Killing Jesus by Bill O’Reilly and Martin Dugard
There are few public figures both loved and loathed like Bill O’Reilly. The FOX News host has made a history of provocative political statements, and has led the charge on the so-called War on Christmas. His next installment in his Killing series (after Killing Lincoln and Killing Kennedy) sold a boat load of copies while filtering the life and death of Jesus of Nazareth through his own socially conservative prism. As you can see with this title and several others on the list, books about Christianity sell quite well.
Proof of Heaven by Dr. Eben Alexander
Dr. Eben Alexander’s book about his own out of body experience when he was in a coma has made the bestseller list primarily due to the fact that he is a neurosurgeon and therefore has unique insight into both the brain’s functioning and his own purported otherwordly experience. Alexander came under some scrutiny in an Esquire exposé that questioned many of his factual assertions in this book as well as his professional ethics, however the tale of his perceived journey outside of his body and into the heavenly realms struck a cord with book buyers en masse.
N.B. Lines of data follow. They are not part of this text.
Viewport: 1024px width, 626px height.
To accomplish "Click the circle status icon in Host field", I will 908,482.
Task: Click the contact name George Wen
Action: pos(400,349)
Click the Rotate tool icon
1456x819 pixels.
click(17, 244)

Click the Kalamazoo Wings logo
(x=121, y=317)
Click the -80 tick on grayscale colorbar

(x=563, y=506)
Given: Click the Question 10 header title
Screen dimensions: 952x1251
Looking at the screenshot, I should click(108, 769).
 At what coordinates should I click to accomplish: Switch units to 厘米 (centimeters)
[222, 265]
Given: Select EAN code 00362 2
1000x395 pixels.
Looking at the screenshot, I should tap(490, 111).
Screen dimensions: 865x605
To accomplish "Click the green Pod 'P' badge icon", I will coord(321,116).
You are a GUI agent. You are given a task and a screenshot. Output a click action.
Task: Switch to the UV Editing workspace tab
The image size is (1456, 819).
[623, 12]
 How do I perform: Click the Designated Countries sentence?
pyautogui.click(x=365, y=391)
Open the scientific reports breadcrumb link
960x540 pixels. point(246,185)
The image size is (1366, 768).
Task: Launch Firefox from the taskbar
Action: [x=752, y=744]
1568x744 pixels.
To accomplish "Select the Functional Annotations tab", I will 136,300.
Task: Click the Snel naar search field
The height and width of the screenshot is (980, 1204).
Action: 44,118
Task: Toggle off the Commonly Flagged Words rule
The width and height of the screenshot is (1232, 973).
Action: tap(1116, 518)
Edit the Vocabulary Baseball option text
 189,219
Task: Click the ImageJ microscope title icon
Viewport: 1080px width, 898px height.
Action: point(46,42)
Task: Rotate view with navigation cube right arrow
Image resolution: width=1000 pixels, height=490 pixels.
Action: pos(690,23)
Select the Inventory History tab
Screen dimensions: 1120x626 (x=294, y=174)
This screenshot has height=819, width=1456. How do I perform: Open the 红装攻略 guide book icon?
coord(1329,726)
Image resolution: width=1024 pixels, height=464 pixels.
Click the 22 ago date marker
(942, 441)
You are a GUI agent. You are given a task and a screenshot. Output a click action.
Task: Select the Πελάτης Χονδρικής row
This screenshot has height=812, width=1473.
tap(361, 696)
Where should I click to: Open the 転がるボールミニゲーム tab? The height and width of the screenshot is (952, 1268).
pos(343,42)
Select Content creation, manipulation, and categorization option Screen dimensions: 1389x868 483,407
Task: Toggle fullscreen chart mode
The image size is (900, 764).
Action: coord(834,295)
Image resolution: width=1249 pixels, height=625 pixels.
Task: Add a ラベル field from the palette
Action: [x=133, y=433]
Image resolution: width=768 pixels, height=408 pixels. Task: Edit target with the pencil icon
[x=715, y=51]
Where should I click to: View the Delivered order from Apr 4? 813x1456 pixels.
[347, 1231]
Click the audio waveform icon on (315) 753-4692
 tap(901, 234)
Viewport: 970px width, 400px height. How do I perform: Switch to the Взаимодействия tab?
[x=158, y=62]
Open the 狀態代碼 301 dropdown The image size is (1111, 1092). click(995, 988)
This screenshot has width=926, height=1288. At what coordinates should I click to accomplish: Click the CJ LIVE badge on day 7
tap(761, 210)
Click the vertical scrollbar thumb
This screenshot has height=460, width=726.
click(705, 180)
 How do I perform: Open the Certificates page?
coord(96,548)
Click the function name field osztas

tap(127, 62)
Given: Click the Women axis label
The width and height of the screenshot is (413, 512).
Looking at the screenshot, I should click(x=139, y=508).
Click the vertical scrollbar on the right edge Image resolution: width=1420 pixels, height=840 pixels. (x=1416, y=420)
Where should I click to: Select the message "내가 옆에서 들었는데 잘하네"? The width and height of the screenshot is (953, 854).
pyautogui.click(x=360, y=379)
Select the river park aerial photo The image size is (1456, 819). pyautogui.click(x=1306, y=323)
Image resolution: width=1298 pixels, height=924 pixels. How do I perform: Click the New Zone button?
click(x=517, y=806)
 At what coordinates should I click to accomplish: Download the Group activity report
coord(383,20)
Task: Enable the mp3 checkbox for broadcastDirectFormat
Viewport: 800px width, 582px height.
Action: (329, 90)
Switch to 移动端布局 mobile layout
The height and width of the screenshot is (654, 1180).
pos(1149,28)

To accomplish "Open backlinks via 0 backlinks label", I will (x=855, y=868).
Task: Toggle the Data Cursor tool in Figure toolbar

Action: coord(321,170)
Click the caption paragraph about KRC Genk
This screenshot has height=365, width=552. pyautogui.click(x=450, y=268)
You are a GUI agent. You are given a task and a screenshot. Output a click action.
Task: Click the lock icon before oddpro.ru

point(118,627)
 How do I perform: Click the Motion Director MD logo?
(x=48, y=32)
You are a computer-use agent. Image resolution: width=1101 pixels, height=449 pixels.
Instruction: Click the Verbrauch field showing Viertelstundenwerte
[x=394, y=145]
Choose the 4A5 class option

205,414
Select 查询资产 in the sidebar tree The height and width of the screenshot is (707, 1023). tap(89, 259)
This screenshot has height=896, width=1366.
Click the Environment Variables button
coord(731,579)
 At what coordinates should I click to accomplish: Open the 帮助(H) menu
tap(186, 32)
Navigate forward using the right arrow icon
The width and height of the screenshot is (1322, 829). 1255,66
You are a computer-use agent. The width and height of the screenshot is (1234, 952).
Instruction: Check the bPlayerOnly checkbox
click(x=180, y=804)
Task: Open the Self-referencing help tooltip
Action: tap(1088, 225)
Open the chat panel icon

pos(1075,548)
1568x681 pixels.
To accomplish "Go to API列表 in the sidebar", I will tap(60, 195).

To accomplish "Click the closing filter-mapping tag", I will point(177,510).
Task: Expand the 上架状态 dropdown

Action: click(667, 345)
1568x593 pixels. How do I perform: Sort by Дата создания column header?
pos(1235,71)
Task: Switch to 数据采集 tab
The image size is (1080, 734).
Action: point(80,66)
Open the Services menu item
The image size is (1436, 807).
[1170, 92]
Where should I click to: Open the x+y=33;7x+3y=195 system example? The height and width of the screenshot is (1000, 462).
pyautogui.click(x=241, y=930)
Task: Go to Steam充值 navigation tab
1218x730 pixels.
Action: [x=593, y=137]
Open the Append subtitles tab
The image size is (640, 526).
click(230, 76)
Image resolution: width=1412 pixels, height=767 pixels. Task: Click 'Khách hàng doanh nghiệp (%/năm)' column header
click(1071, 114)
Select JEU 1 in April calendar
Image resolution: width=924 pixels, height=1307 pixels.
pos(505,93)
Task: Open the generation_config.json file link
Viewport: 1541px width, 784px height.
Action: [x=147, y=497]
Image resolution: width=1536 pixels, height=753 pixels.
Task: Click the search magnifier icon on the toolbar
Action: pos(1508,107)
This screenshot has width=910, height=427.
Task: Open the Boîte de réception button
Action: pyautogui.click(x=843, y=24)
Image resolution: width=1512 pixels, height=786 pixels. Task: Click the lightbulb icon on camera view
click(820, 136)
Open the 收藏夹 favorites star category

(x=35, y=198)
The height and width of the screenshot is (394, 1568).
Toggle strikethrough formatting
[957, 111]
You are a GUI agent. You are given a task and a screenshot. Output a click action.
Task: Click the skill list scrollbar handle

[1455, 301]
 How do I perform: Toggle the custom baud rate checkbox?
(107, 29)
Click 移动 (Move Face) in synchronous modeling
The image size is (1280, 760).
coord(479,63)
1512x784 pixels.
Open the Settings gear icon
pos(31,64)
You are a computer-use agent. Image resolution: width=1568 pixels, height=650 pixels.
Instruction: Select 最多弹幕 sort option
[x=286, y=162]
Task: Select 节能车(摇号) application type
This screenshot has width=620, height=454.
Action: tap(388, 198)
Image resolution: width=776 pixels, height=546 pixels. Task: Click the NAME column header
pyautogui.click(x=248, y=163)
The House of Hades by Rick Riordan
Percy Jackson may not be quite as much of a household name as Harry Potter, but he’s not far off. One of the protagonists in this, the fourth Heroes of Olympus book by Rick Riordan, Percy finds himself alongside Annabeth in a pit that leads straight to the Underworld. The seven demigods must put aside their differences and find a way to seal the Doors of Death, though doing so may prevent Percy and Annabeth from escaping. This fantasy series has yet to achieve the cinematic success of some of its contemporaries, but with book sales like this who knows how close to sun he can fly.